The above example only executes the code inside the { and } brackets if the condition boils down to TRUE; if the condition is FALSE, your script does nothing. If you’d like, you can add an else statement to make it do something else if the condition is FALSE. In the following example, if our mean readcount is <100, we replace any readcounts less than 100 with NA. If not, we instead move on to the else and replace any readcounts less than 200 with NA:

if(mean(my_table$readcount) < 100) { my_table$readcount[my_table$readcount < 100] <- NA } else { my_table$readcount[my_table$readcount < 200] <- NA }

You can chain these conditions together. In this example, we check if the minimum proportion of any genome covered in our table is less than 50%:

If it is, we subset our table to rows with is_virus set to TRUE and (&) readcount at least 50 and we exit the chain.
If it isn’t, we follow the else to the next statement: we check if the minimum proportion of any genome covered in our table is greater than 70%.
- If it is, we subset our table to rows with is_virus set to FALSE and (&) readcount at least 100 and we exit the chain.
- If it isn’t, we follow the else to our next and final statement: we subset our table to rows with readcount at least 100 or (|) at least 50% of the genome covered, and then we set any Ct values greater than 25 to 25.

if(min(my_table$genome_covered) < 0.50) { my_table <- subset(my_table, is_virus & readcount >= 50) } else if(min(my_table$genome_covered) > 0.70) { my_table <- subset(my_table, !is_virus & readcount >= 100) } else { my_table <- subset(my_table, readcount >= 100
| genome_covered >= 0.50) my_table$Ct[my_table$Ct > 25] <- 25 }

Scaling up your analyses with loops

Looping through a predetermined list of values

If you would like to automatically do the same analysis or generate the same plot for multiple values, you can use a for-loop. In the following example, we subset the table to include only rows where species is Hepatitis C, HIV, or Influenza A, and save each table to an output file named after the species. We do that by using the variable my_species inside the { and } brackets and setting my_species to Hepatitis C, HIV, and then Influenza A. With each iteration of the loop, my_species takes on the next value and the code inside the { and } brackets is executed with my_species set to that value.

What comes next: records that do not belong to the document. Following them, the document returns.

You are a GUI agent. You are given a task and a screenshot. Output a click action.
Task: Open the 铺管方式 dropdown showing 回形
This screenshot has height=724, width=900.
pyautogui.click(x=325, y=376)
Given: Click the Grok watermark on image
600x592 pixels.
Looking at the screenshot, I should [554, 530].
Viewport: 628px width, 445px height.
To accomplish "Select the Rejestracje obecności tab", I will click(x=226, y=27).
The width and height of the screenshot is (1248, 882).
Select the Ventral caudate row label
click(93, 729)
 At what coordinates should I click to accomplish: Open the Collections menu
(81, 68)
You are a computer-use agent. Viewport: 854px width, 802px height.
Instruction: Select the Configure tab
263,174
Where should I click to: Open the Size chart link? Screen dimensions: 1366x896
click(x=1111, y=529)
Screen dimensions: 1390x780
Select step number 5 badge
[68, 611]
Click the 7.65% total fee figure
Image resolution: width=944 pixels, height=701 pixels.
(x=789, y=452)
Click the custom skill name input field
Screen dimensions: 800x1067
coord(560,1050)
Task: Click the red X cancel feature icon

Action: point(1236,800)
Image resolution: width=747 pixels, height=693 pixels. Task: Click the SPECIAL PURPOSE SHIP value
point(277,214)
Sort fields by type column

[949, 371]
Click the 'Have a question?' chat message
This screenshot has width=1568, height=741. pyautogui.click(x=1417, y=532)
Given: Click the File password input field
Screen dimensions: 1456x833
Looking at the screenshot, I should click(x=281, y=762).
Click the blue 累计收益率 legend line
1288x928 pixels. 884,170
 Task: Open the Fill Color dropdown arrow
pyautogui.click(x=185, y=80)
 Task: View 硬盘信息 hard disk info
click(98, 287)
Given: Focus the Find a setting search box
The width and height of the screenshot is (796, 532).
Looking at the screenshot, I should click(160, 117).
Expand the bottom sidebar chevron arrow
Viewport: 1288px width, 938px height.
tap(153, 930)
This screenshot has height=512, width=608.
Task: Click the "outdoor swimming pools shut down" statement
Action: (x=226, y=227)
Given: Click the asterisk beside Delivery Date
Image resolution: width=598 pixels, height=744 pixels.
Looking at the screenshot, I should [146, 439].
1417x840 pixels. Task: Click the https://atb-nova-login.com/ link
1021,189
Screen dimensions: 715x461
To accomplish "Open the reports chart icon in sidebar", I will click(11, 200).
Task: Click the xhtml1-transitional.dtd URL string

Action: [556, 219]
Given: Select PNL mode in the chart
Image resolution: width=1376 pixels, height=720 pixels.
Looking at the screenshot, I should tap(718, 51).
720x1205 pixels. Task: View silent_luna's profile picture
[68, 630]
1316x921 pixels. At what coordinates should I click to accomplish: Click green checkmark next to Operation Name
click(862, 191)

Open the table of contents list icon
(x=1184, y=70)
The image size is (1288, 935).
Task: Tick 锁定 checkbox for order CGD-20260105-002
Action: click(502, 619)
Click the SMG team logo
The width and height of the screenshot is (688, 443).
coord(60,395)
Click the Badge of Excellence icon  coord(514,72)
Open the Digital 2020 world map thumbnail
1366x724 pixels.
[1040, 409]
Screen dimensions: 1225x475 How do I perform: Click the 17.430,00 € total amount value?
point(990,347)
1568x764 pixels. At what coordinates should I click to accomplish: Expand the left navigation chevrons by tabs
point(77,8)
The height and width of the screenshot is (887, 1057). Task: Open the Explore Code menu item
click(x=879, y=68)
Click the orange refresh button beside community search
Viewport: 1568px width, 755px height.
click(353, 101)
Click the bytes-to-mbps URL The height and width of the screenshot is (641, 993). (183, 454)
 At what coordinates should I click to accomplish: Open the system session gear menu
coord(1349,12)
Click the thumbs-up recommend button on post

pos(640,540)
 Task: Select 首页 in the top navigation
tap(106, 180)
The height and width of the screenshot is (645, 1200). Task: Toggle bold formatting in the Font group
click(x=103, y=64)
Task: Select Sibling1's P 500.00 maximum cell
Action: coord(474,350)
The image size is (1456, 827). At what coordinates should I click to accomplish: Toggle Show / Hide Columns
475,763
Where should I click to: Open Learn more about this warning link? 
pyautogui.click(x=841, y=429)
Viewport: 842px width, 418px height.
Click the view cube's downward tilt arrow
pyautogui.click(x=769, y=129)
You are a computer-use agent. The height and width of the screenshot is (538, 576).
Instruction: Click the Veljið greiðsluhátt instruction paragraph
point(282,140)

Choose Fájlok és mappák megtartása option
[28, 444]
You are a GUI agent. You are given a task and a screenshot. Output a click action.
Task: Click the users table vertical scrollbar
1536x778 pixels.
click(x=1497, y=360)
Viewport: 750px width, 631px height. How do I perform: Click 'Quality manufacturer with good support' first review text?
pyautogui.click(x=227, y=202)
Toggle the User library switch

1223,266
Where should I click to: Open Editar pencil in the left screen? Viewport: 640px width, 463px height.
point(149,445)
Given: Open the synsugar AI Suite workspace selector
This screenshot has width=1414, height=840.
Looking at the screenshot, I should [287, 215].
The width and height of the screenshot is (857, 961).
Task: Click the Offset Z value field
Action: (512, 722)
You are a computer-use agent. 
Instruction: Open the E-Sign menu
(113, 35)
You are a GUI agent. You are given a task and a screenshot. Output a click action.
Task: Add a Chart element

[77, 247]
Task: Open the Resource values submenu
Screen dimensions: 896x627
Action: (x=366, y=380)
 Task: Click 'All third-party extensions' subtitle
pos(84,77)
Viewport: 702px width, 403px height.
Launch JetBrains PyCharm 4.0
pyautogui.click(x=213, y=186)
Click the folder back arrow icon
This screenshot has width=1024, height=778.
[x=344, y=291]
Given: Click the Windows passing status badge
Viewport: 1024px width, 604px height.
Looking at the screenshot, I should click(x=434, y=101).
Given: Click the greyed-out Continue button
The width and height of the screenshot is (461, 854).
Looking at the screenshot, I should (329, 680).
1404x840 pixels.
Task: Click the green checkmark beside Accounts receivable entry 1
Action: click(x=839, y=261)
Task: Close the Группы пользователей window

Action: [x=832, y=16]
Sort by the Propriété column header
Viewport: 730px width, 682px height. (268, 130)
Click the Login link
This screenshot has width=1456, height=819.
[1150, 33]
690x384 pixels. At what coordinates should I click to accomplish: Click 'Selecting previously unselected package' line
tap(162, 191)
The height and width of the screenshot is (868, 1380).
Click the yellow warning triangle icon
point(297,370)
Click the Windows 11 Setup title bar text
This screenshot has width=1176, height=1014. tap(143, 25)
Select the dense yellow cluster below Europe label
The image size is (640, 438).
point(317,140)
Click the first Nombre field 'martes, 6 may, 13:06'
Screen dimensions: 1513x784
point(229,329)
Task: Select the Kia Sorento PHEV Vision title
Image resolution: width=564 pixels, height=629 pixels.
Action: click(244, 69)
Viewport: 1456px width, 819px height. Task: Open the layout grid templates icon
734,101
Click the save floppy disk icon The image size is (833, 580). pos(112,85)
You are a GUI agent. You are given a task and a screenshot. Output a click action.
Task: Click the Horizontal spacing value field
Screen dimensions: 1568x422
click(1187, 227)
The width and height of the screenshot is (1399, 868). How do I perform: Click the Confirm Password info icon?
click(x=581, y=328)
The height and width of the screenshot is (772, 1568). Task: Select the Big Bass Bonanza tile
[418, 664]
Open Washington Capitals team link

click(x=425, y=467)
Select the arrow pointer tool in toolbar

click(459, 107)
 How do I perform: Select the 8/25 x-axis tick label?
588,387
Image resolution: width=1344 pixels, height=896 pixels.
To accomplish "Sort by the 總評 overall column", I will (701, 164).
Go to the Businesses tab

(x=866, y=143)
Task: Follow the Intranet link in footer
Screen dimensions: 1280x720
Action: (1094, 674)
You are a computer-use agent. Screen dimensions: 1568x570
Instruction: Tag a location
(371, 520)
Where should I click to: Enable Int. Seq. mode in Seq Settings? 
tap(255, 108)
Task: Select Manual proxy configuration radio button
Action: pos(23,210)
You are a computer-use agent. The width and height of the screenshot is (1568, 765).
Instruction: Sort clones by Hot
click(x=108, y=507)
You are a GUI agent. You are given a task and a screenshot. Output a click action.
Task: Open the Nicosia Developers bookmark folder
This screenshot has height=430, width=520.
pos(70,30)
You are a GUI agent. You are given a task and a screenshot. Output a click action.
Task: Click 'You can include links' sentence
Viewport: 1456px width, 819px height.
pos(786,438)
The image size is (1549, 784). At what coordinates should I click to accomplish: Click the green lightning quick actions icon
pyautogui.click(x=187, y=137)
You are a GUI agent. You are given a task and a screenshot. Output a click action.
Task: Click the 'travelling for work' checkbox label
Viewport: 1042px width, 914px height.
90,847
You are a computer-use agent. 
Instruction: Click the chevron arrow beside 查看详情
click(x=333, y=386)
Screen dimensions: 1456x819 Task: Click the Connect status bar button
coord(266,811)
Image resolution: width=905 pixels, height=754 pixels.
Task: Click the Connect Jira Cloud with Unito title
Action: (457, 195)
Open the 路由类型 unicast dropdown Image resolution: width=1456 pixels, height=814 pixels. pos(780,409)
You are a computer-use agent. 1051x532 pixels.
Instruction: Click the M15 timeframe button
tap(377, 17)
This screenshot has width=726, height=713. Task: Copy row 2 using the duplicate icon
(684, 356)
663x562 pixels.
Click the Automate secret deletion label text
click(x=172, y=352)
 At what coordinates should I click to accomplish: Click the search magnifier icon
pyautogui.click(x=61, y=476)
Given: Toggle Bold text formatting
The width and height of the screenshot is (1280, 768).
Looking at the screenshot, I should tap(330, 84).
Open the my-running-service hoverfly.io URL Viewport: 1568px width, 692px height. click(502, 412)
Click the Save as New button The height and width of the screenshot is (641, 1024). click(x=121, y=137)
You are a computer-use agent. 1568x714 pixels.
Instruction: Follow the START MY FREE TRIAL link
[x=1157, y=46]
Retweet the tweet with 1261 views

for(my_species in c("Hepatitis C", "HIV", "Influenza A")) { my_table_subset <- subset(my_table, species == my_species) output_table_path <- paste(input_table_path, "_", my_species, ".txt",
sep="") write.table(my_table_subset, file=output_table_path, quote=FALSE, sep='\t', row.names=FALSE) }

Instead of using a for-loop, you could instead copy-paste the code inside the { and } brackets, changing my_species to your species of choice each time:

my_table_subset <- subset(my_table, species == "Hepatitis C") output_table_path <- paste(input_table_path, "_", "Hepatitis C",
".txt", sep="") write.table(my_table_subset, file=output_table_path, quote=FALSE, sep='\t', row.names=FALSE)

my_table_subset <- subset(my_table, species == "HIV") output_table_path <- paste(input_table_path, "_", "HIV",
".txt", sep="") write.table(my_table_subset, file=output_table_path, quote=FALSE, sep='\t', row.names=FALSE)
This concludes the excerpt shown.